--- Task instructions ---
Omit all pictures, and print word for word only the lines from the one containing "Task: Sort programs by Размер column" through the end of the data.

- - - - - - -

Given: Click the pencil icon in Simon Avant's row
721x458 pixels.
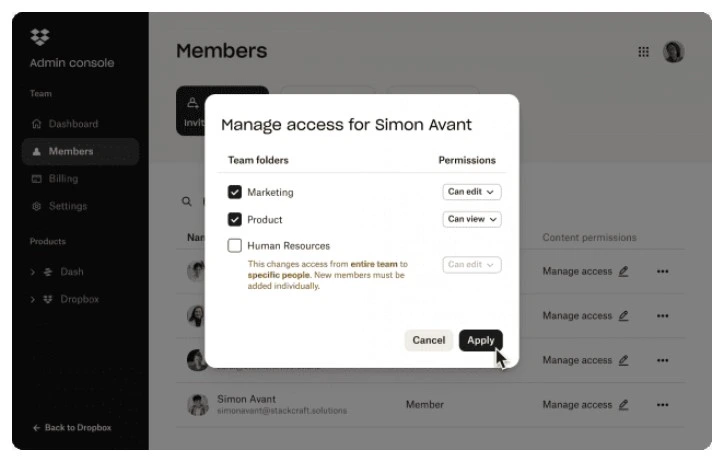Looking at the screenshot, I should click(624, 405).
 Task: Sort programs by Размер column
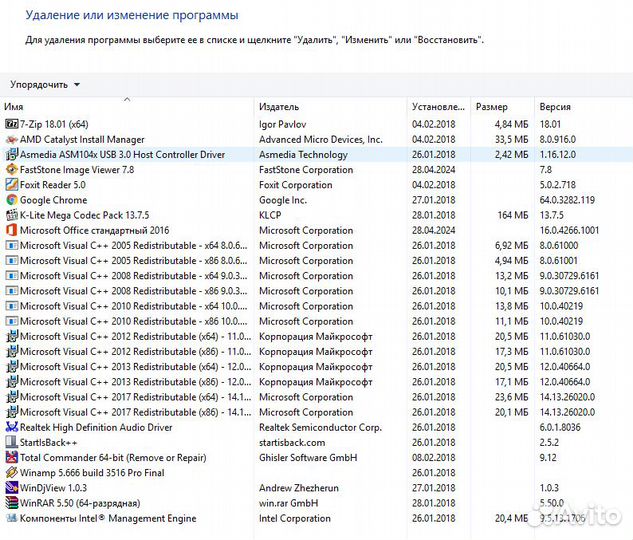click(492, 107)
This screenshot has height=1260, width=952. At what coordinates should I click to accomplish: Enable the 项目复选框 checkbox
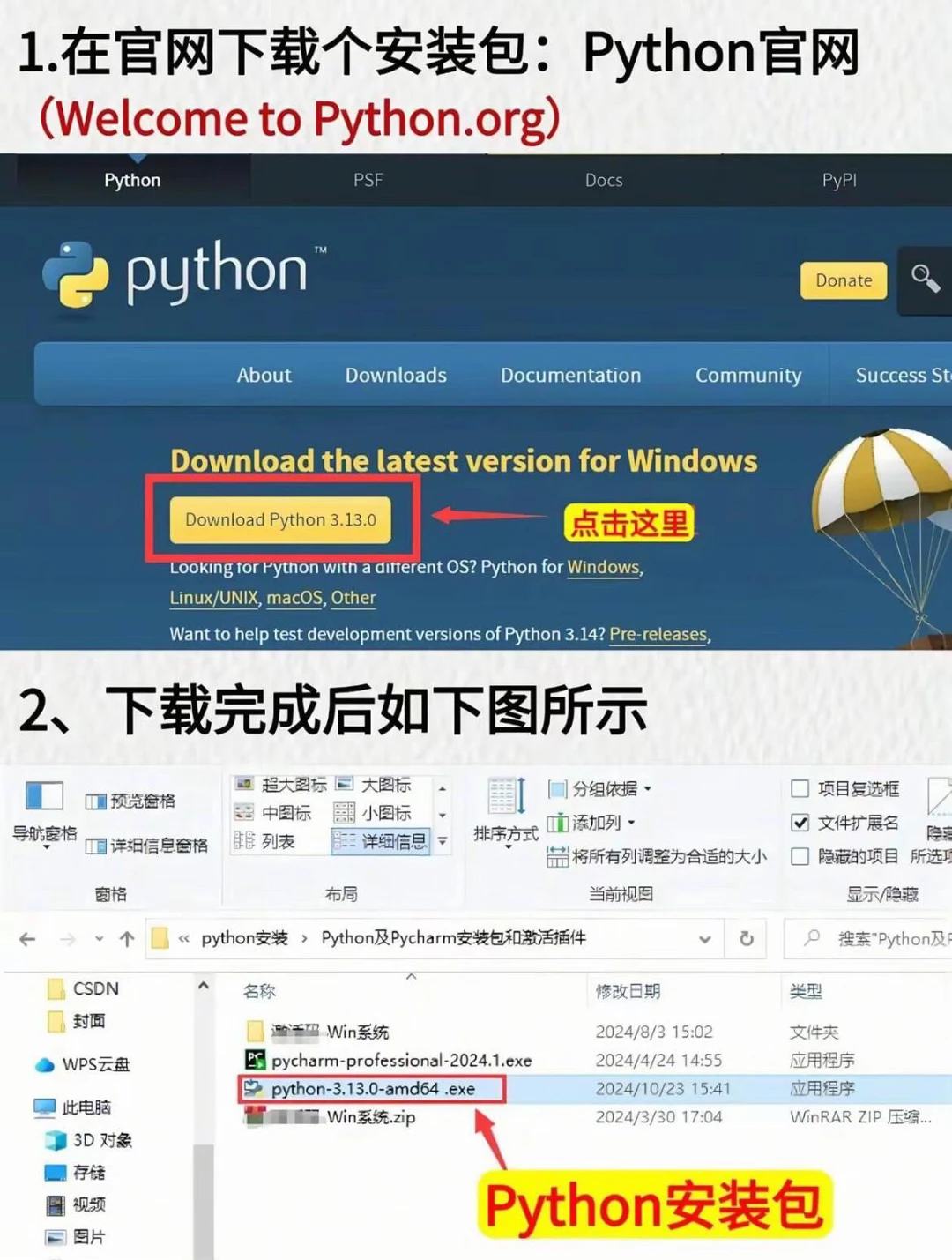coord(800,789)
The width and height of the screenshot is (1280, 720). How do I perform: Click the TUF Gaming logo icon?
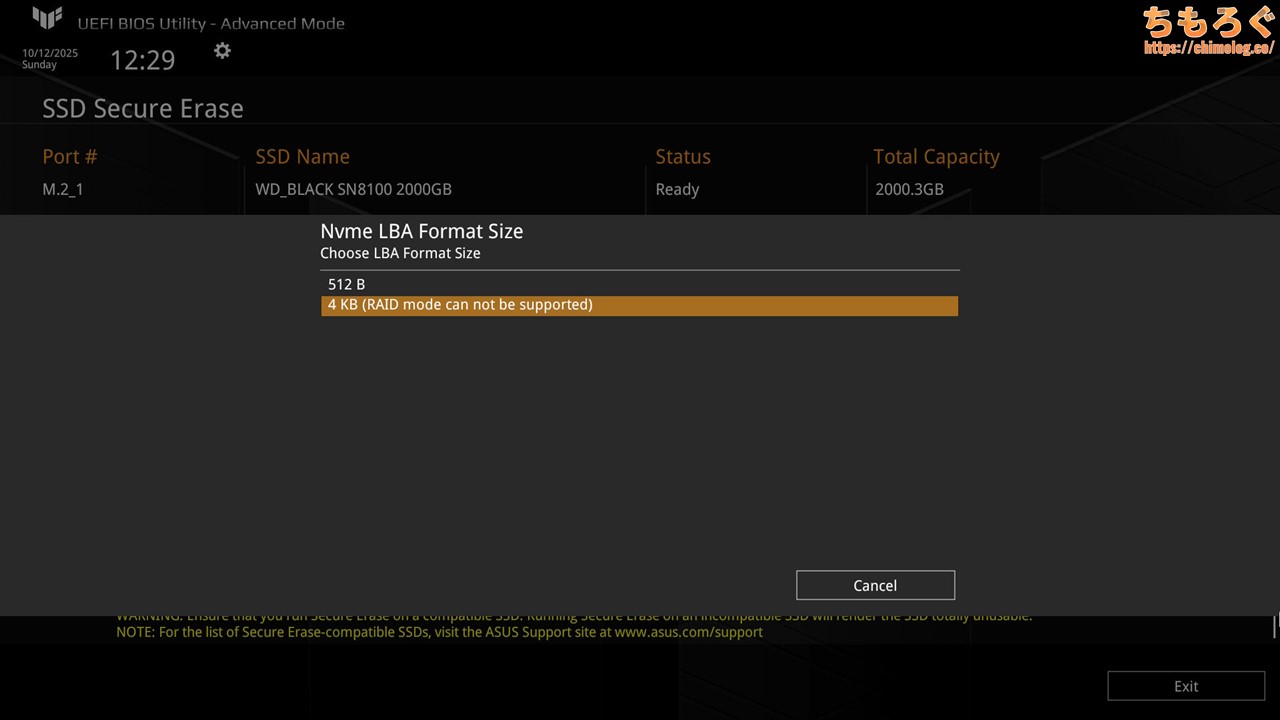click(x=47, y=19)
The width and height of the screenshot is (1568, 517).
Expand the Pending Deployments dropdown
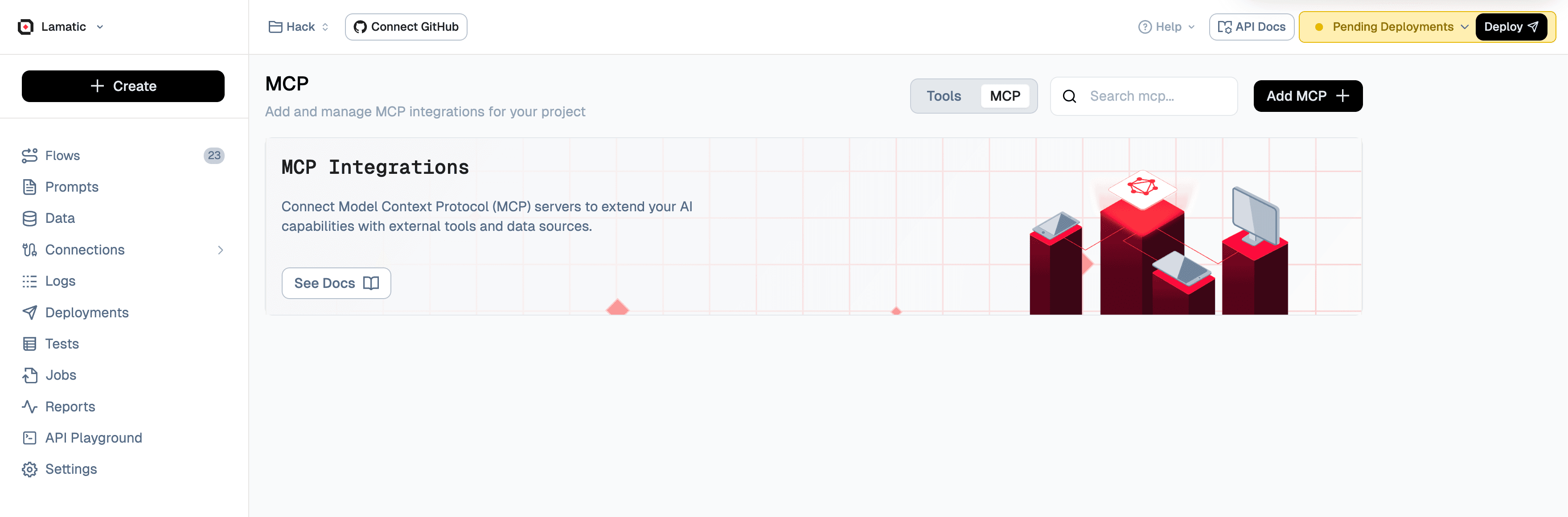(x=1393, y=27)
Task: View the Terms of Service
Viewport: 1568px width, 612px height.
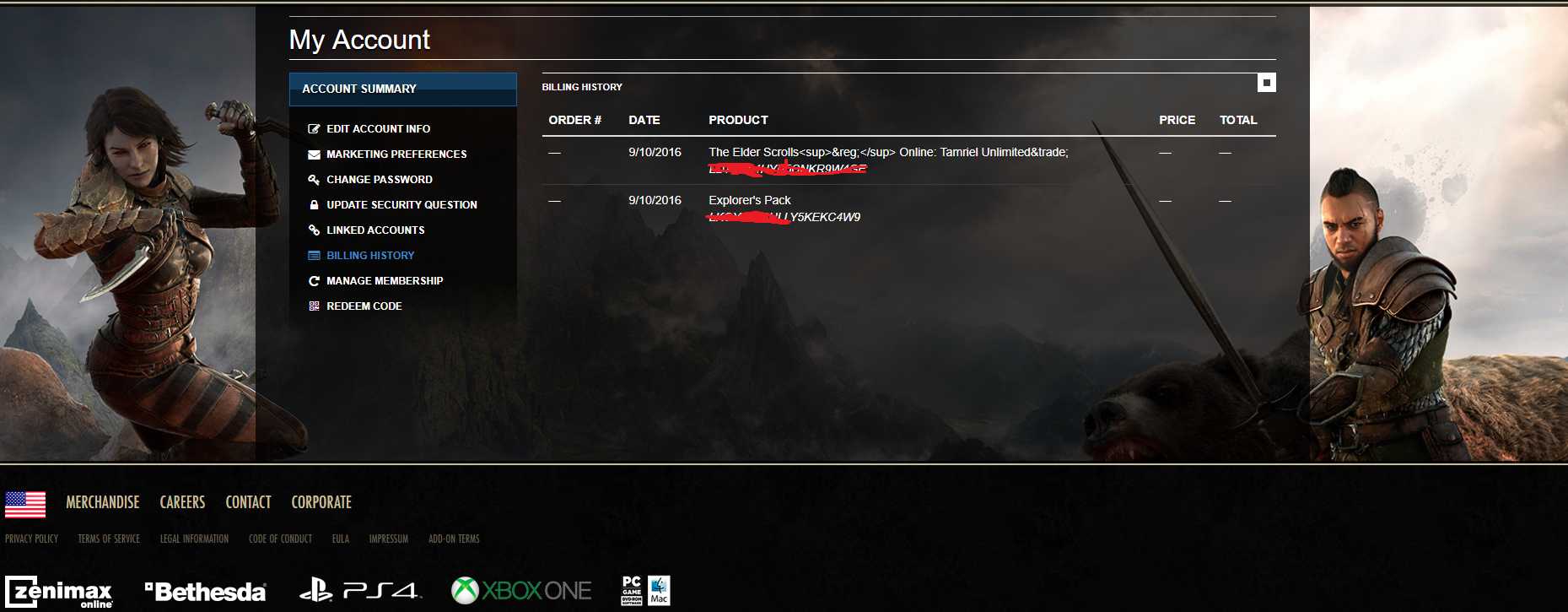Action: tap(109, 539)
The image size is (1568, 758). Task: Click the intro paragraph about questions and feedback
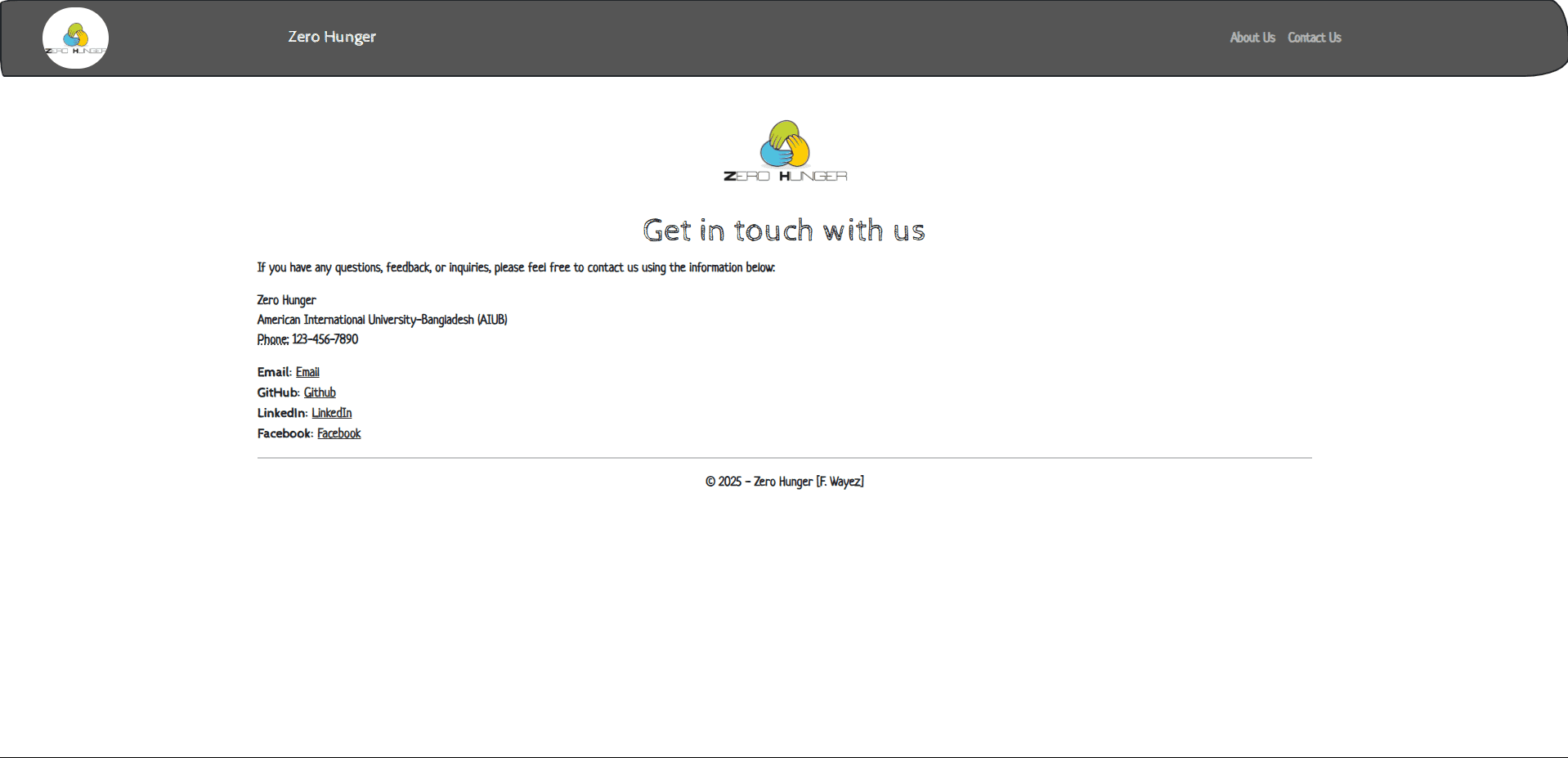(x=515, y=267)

- - - - - - -

--- The answer ---
 Task: Sort programs by Размер column
click(492, 107)
This screenshot has height=1260, width=952. At what coordinates should I click to accomplish: Enable the 项目复选框 checkbox
coord(800,789)
The width and height of the screenshot is (1280, 720). How do I perform: Click the TUF Gaming logo icon?
click(x=47, y=19)
The width and height of the screenshot is (1568, 517).
Expand the Pending Deployments dropdown
(x=1393, y=27)
Task: View the Terms of Service
Viewport: 1568px width, 612px height.
Action: tap(109, 539)
The image size is (1568, 758). Task: Click the intro paragraph about questions and feedback
(x=515, y=267)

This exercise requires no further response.